# AUFGABENSTELLUNG
1. Entnimm dem Text über das Borakel wörtlich die Passage von "Alexander Janik hat" bis einschließlich "Wottawa, wenig sinnvoll.".
2. Beantworte anhand des Textes über das Borakel die folgenden Fragen:
(a) Für welche Fachgebiete hat Heinrich Wottawa an der Uni Bochum den Lehrstuhl inne?
(b) Wie lange saß Alexander Janik am Test?
(c) Wie viele Menschen greifen jeden Tag auf die Internetseite des Borakel zu?

# QUELLTEXT
>>>>

Von Andrea Groß |
    "Wenn sie auf die Internetseite gehen, das ist die Homepage der Ruhr-Universität und dann Schrägstrich Borakel, dann haben sie die Möglichkeit, zwischen drei verschiedenen Modulen zu wählen."

    Heinrich Wottawa ist der Erfinder des Borakel. An der Uni Bochum hat er den Lehrstuhl für Psychologische Methodenlehre, Diagnostik und Evaluation inne. Fragebögen, Eignungs- und Leistungstests sind seine Spezialität.

    Im ersten Modul des Borakel werden Dinge wie Leistungsbereitschaft, Teamfähigkeit, Belastbarkeit und Entscheidungsfreude getestet. Auch kognitive Fähigkeiten, wie schnelles Auffassungsvermögen, Kreativität, Umgang mit Sprache oder mit Zahlen werden abgefragt. Heinrich Wottawa empfiehlt, sich dafür Zeit zu nehmen und sich darauf einzustellen, dass der Fragenkatalog von anderem Kaliber ist, als beispielsweise der Psychotest einer Frauenzeitschrift. Das findet auch Alexander Janik aus Recklinghausen, der den Test ausprobiert hat.

    "Ich habe auch gedacht, dass das so eine Stunde dauert, vielleicht. Ja und dann saß ich da fast zweieinviertel Stunden dran. Das war schon ziemlich aufwendig."

    Alexander Janik hat gerade sein Abitur hinter sich und weiß noch nicht genau, was er studieren will. Sozialwissenschaft vielleicht, oder Wirtschaftswissenschaft. Dass die Uni Bochum so einen Test anbietet, findet er gut. Eigentlich könnte jede Uni so etwas machen.

    Rund 500 Menschen greifen jeden Tag auf die Internetseite des Borakel zu, aber nur ein Fünftel beendet das erste Modul. Schummeln ist dabei zwar möglich, aber, so Heinrich Wottawa, wenig sinnvoll.
<<<<
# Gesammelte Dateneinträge
>>>>
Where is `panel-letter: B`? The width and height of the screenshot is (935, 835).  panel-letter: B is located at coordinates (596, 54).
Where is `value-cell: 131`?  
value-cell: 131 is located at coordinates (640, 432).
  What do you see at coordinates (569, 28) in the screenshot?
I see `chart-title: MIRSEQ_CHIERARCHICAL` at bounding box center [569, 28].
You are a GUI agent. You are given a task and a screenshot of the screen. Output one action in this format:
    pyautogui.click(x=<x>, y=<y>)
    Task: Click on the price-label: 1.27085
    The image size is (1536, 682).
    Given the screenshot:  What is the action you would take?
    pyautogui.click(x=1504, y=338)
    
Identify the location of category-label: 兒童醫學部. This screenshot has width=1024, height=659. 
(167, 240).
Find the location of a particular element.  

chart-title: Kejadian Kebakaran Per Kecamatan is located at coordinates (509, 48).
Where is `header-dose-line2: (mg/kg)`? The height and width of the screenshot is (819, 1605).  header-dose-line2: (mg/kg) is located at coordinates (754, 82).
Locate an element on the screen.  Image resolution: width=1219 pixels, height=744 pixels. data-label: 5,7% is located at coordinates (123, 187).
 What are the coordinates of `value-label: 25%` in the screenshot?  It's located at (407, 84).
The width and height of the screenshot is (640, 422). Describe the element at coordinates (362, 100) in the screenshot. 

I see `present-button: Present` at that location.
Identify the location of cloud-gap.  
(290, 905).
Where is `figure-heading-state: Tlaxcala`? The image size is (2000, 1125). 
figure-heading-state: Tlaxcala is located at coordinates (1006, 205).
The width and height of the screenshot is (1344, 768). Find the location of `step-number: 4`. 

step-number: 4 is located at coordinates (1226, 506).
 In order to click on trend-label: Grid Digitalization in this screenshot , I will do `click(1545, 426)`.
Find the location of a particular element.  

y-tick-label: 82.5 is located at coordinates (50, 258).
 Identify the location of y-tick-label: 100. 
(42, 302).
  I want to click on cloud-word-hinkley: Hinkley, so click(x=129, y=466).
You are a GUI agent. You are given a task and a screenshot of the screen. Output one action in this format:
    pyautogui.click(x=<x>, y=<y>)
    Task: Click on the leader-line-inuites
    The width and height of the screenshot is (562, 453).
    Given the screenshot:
<<<<
# LÖSUNGEN
1.
Alexander Janik hat gerade sein Abitur hinter sich und weiß noch nicht genau, was er studieren will. Sozialwissenschaft vielleicht, oder Wirtschaftswissenschaft. Dass die Uni Bochum so einen Test anbietet, findet er gut. Eigentlich könnte jede Uni so etwas machen.

    Rund 500 Menschen greifen jeden Tag auf die Internetseite des Borakel zu, aber nur ein Fünftel beendet das erste Modul. Schummeln ist dabei zwar möglich, aber, so Heinrich Wottawa, wenig sinnvoll.

2.
(a) Psychologische Methodenlehre, Diagnostik und Evaluation
(b) Fast zweieinviertel Stunden
(c) Rund 500